Build AI Apps with Python: How AI Understands Meaning — Embeddings | Episode 14

Celest Kim

•April 18, 2026

Video: Build AI Apps with Python: How AI Understands Meaning — Embeddings | Episode 14 by Taught by Celeste AI - AI Coding Coach

Watch full page →

Build AI Apps with Python: How AI Understands Meaning — Embeddings

Understanding how AI captures the meaning behind words is essential for building intelligent applications. This episode demonstrates how to convert text into numerical vectors called embeddings using the sentence-transformers library, enabling semantic similarity comparisons with cosine similarity—all implemented in pure Python.

Code

from sentence_transformers import SentenceTransformer
import numpy as np

# Load a pre-trained model that converts sentences to 384-dimensional embeddings
model = SentenceTransformer('all-MiniLM-L6-v2')
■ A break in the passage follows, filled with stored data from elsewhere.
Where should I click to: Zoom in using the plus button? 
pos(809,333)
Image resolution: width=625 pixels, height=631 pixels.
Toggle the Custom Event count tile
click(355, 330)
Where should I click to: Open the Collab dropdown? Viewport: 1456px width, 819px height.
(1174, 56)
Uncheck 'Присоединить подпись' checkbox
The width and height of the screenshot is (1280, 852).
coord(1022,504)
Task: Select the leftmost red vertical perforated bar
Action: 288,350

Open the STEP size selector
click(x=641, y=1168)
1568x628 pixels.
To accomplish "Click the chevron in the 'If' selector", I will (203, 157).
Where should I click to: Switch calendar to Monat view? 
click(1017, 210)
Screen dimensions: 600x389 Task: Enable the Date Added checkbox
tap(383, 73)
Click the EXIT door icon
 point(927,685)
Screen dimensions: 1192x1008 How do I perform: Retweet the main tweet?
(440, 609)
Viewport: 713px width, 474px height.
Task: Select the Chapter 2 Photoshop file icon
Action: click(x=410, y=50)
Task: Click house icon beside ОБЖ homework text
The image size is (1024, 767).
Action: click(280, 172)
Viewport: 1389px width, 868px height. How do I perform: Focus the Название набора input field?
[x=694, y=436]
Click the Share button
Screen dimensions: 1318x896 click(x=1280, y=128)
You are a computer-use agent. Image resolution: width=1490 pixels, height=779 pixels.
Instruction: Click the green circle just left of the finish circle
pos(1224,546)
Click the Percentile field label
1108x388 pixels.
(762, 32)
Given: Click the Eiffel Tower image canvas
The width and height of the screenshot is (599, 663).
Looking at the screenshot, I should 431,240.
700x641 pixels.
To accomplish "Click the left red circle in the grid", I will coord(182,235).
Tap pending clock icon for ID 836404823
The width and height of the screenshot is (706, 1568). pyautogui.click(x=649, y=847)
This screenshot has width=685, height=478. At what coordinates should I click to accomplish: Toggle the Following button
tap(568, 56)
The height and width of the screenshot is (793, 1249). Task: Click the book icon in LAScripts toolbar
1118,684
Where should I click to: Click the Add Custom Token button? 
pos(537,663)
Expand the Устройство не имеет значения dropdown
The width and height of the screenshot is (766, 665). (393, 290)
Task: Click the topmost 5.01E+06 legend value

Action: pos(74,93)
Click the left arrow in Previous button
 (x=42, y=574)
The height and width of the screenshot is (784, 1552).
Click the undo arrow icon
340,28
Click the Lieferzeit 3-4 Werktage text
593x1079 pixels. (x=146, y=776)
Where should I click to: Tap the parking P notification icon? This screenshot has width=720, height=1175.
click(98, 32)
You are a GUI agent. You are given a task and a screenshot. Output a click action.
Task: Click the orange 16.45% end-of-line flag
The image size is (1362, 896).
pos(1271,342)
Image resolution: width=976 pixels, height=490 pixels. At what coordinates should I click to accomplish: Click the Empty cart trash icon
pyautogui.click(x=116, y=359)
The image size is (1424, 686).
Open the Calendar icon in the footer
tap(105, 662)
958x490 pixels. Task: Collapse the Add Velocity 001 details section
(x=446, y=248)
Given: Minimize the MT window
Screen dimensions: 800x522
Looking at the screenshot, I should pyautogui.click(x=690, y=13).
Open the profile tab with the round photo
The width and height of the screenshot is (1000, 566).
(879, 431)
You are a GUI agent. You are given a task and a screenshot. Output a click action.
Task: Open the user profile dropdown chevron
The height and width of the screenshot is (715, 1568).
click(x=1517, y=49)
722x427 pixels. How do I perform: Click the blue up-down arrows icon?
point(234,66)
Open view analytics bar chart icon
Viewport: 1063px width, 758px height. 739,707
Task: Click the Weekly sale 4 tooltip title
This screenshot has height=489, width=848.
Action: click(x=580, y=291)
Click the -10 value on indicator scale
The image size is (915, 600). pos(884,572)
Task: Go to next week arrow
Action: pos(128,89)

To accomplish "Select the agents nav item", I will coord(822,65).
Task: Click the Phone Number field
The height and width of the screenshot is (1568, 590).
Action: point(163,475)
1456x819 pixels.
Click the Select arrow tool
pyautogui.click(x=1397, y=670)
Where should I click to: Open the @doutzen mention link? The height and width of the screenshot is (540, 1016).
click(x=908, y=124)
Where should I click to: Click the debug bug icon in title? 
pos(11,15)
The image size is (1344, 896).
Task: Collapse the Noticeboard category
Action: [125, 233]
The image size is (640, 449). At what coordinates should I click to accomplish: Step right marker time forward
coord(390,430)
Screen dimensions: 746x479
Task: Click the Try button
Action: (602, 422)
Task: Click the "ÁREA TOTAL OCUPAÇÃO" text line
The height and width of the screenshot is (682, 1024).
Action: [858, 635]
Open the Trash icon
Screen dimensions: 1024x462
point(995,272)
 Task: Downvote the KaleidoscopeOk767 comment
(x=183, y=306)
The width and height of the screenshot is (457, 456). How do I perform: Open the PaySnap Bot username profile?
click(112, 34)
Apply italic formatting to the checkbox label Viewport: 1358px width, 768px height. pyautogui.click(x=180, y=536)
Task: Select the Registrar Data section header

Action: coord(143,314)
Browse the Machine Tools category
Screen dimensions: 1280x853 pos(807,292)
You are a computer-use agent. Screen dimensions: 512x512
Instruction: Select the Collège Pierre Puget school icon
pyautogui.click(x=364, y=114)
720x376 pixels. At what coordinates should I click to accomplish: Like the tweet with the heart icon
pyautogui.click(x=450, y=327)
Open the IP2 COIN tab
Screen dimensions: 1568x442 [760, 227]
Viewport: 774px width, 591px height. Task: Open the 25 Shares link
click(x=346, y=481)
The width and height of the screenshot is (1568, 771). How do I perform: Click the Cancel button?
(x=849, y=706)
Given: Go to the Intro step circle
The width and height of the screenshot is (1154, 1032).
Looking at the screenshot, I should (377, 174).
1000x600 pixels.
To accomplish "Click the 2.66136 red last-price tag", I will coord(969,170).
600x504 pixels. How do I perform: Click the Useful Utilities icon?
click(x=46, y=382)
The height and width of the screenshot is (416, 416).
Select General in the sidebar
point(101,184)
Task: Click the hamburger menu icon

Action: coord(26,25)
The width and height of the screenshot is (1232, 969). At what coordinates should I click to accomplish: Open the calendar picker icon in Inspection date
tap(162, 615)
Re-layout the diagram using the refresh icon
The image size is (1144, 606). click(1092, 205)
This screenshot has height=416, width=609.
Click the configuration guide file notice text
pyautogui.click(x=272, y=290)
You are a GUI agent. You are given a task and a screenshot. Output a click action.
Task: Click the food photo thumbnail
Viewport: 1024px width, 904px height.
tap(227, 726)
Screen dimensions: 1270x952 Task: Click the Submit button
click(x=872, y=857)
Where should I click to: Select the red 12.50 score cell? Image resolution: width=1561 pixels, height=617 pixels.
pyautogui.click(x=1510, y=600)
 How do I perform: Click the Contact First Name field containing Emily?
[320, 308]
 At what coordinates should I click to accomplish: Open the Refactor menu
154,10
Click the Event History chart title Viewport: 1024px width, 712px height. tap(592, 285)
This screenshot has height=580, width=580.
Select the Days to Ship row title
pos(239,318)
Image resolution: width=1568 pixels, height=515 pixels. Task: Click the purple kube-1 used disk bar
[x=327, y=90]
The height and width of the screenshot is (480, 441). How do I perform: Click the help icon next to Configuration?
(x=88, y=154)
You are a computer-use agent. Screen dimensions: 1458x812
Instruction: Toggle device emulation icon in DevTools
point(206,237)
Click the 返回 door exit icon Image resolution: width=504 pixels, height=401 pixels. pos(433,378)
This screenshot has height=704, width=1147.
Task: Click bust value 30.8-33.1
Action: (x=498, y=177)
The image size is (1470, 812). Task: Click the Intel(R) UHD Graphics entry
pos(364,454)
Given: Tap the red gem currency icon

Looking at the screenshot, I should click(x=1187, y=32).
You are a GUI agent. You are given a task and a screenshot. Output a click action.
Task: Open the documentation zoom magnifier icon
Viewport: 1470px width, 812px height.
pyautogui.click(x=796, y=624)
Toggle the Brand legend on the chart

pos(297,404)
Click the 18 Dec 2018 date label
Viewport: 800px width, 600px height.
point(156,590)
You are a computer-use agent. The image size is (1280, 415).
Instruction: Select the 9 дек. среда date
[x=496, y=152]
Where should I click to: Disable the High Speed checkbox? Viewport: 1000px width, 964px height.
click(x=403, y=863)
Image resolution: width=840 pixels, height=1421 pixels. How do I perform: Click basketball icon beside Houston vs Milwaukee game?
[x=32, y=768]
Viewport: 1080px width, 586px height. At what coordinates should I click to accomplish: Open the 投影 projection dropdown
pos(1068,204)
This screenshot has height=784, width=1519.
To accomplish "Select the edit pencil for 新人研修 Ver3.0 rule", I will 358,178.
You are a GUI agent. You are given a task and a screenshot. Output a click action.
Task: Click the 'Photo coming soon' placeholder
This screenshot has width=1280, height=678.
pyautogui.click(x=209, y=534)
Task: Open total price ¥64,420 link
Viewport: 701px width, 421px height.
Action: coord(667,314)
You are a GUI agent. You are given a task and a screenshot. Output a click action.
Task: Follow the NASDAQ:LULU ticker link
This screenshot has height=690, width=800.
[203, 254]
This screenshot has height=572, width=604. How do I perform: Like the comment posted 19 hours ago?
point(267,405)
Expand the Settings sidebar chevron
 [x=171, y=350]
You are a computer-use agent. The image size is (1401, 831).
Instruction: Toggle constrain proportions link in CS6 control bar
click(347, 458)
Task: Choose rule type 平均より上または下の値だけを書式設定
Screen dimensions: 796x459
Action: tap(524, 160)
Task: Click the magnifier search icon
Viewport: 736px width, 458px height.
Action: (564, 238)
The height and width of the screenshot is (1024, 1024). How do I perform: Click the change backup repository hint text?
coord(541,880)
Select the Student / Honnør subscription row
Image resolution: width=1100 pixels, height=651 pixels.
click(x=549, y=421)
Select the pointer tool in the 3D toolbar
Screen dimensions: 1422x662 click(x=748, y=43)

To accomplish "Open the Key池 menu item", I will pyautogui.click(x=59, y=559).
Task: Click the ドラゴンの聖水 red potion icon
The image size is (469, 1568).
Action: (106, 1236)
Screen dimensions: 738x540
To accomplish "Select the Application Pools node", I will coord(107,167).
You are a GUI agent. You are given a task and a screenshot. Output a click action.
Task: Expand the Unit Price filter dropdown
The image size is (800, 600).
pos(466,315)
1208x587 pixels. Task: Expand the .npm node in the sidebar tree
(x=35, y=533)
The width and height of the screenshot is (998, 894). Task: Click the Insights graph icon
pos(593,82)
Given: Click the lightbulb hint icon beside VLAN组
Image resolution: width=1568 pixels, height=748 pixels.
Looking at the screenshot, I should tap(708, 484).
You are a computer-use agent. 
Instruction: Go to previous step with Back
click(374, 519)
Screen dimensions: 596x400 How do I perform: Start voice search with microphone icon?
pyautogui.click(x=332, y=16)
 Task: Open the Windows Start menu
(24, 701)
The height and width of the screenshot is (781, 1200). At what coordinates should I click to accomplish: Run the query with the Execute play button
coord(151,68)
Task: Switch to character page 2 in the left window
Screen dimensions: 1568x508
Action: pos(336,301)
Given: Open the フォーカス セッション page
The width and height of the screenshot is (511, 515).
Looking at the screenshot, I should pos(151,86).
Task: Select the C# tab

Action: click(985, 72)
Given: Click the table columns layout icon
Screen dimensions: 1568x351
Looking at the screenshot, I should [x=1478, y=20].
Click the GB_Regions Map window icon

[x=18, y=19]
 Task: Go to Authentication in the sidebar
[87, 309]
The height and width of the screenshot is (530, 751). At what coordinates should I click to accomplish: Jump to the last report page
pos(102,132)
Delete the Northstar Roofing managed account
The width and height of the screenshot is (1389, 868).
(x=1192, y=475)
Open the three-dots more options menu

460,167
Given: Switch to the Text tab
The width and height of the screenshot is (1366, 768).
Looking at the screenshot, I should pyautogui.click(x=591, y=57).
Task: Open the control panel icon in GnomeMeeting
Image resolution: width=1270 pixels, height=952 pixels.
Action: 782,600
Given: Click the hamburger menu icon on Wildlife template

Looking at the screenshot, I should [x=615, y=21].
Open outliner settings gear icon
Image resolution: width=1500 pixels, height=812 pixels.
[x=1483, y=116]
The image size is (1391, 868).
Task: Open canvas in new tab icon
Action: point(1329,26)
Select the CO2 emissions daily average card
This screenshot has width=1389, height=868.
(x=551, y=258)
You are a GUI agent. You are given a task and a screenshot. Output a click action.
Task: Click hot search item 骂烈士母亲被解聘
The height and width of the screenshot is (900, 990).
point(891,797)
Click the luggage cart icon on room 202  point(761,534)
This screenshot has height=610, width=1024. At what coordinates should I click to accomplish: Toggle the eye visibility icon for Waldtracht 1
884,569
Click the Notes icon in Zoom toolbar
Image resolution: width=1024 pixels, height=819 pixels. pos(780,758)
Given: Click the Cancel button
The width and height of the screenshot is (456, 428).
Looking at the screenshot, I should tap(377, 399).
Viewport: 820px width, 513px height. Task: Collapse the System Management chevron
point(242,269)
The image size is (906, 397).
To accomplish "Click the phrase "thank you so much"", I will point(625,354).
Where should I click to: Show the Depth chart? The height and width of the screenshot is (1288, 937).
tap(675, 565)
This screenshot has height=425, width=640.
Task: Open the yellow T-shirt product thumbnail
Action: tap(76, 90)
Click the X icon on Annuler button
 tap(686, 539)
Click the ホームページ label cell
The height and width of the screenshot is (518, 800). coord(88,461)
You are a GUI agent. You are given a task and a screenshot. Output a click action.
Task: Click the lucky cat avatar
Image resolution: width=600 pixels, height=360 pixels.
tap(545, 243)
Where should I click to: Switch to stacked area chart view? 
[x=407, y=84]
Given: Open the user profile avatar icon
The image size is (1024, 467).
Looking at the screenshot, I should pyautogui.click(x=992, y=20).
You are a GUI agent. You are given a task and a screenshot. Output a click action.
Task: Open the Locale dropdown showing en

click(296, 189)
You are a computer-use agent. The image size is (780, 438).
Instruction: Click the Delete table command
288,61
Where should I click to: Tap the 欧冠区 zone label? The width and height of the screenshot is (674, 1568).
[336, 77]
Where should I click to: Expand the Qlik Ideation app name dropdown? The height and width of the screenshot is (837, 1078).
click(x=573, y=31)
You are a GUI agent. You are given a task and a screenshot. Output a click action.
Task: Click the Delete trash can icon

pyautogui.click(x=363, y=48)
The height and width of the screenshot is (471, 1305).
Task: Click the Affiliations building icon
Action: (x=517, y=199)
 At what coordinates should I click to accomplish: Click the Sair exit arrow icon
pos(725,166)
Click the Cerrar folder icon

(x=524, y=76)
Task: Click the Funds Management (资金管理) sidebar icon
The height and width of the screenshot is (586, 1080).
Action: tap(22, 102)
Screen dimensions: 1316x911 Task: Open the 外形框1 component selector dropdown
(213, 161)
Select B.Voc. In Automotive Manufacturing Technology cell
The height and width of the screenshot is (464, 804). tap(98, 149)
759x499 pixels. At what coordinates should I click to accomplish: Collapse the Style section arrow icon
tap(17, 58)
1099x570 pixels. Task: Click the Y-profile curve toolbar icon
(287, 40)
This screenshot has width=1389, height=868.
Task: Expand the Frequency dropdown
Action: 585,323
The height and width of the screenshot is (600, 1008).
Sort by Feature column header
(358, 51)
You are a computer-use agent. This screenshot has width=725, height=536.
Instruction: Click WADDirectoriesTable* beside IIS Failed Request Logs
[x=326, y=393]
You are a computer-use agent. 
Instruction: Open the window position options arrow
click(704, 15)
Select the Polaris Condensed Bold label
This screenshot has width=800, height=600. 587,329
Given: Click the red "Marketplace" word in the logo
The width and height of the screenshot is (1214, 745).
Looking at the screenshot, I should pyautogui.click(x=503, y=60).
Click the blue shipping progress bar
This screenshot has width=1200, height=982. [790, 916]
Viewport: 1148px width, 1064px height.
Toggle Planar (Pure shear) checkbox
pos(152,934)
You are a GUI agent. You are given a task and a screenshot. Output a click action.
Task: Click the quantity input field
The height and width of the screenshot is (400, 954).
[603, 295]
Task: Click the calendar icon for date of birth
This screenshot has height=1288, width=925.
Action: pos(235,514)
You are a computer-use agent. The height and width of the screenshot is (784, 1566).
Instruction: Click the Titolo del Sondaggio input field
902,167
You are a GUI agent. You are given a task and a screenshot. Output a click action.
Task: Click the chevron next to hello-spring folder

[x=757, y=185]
# Define sentences to compare
sentences = [
  "cat sat on mat",
  "kitten rested on rug",
  "cat",
  "Python programming"
]

# Get embeddings for each sentence
embeddings = model.encode(sentences)

def cosine_similarity(vec1, vec2):
  # Compute cosine similarity between two vectors
  dot_product = np.dot(vec1, vec2)
  norm1 = np.linalg.norm(vec1)
  norm2 = np.linalg.norm(vec2)
  return dot_product / (norm1 * norm2)

# Compare semantic similarity between sentence pairs
sim_cat_kitten = cosine_similarity(embeddings[0], embeddings[1])
sim_cat_python = cosine_similarity(embeddings[2], embeddings[3])

print(f'Similarity between "cat sat on mat" and "kitten rested on rug": {sim_cat_kitten:.2f}')
print(f'Similarity between "cat" and "Python programming": {sim_cat_python:.2f}')

Key Points

Embeddings convert text into high-dimensional vectors that capture semantic meaning beyond keywords.
The sentence-transformers library provides easy access to powerful pre-trained models without needing API keys.
Cosine similarity measures how close two embedding vectors are, indicating semantic similarity between sentences.
Similar sentences like "cat sat on mat" and "kitten rested on rug" score high, while unrelated pairs score low.
This technique underpins retrieval-augmented generation (RAG) by helping find relevant information chunks based on meaning.